Resident Nadine Emerson said residents of the Loop are holding the bag for $1.8 million in damages sustained after the Foundry began construction at 3118 W. Lake St. The issue is in litigation.
Otis said the company is looking at non-vibratory methods for excavation. He said the developer is also working on a written agreement with the Loop’s condominium association.
“There is a statutory requirement that we take care of you guys,” he said.
Traffic was a major point of concern for residents at the meeting.
“This is almost like Déjà vu for me,” said one resident. She recalled objections in 2014 over the Foundry’s impact on traffic safety, shortly after which a pedestrian crossing the street at Market Plaza and Lake Street was hit by a truck and killed. She said Dean Parkway is a tiny street that’s bumper-to-bumper every morning.
Scally said vehicles traveling down Lake Street can reach upwards of 50 miles per hour, and he said unless drivers are very alert they would risk hitting cars entering and exiting the apartments.
Richard Logan, who has spent time documenting traffic issues in the neighborhood, said he’s documented 5-6 close calls per hour at Dean & Lake during the evening rush hour, with 80 people per hour visibly using their cell phones while driving.
Otis said the current office generates more traffic than is obvious to passersby, with lots of patients and customers traveling in and out throughout the day.

****************

Activity list
(a) In the report on the Lake Street development meeting, what amount in damages did Nadine Emerson say residents of the Loop are holding the bag for?
(b) Pick up the report on the Lake Street development meeting after its final sentence and keep writing.
The entries that come next have no connection to the meeting report.

****************

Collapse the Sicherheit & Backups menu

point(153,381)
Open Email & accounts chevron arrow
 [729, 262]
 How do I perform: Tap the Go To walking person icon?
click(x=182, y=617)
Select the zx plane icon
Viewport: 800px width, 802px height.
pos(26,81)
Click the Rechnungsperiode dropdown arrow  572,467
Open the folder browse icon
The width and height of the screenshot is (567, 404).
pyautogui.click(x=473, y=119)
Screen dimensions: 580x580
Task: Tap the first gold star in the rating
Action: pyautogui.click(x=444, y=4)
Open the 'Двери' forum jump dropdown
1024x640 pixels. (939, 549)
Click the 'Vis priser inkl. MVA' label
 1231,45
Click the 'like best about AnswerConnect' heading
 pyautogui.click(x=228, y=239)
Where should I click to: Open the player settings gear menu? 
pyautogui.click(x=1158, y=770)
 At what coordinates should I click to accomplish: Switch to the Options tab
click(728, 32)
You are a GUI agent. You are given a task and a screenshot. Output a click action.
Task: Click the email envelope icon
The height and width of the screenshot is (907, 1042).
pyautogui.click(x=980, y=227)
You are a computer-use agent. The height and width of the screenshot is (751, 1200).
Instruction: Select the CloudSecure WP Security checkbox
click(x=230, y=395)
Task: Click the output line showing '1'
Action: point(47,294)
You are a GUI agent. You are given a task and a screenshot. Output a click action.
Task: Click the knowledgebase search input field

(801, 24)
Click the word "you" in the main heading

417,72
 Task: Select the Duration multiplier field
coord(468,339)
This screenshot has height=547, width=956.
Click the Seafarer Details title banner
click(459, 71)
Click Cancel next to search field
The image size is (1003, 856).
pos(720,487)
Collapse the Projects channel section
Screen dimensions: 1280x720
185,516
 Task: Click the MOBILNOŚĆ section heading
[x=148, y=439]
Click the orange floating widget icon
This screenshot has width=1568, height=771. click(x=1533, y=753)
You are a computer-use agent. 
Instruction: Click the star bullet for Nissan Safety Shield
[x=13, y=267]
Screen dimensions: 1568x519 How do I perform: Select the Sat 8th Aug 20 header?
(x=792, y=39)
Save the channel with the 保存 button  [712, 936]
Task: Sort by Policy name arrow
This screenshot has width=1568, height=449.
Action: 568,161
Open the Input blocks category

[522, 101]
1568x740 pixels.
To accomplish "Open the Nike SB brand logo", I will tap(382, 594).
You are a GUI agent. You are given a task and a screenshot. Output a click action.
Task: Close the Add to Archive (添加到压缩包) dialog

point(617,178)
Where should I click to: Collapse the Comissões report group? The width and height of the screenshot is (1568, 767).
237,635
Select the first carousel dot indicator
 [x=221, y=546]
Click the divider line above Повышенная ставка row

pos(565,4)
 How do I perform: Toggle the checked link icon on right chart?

****************

Task responses
(a) $1.8 million

(b)
Ed Terhaar of Wenck presented the preliminary results of a travel demand management plan, which showed that morning peak hours at the office today total 109 trips exiting and entering, compared to the apartments projected to see 102 trips. The evening peak hour is 108 trips for the current office and projected at 124 for the apartments, he said.
Parking offered at 1.5 stalls per unit would stand in two floors below grade above the water table.
The project site lies west of the 20-story Lake Point Condominiums, which were built in 1977, and the 12-story Calhoun Beach Club Apartments, built in 1999. The Lakes Residences luxury apartment project recently completed at 2622 W. Lake St. reaches eight stories.
Residents concerned about height near the lakes pressed the city to enact the Shoreland Overlay District in 1988, which requires a conditional use permit to build above 2.5 stories within 1,000 feet of the water.
Lake Point Condominiums resident Pat Murphy submitted a statement referencing the Shoreland Overlay.
“I was told by my Realtor there would NEVER be a blockage of my view because of the city ordinance of 2.5 stories,” she said. “…Why have a city ordinance when someone with money can come in [and] ask for a modification that will not be in the best interest of any of the population around that building and perhaps be granted that modification?”
The Planning Commission can choose to grant permits for additional height if commissioners conclude the project will not be detrimental to public health, not be injurious to the enjoyment of surrounding property, the utilities and drainage are adequate, measures are taken to minimize traffic congestion, measures are taken to prevent soil erosion, and other factors.
Some residents wondered about the pace of leasing at The Lakes Residences. Although a press release issued last summer said rents start at $4,000, the project website now lists floor plans starting at $2,275 for a one-bedroom, 865-square-foot unit. A two-bedroom, 3,968-square-foot penthouse rents for $14,553.
Otis said vacancy rates are under 3 percent in the area, and Minneapolis is one of the country’s most stable rental markets, thanks in part to all the local job generators.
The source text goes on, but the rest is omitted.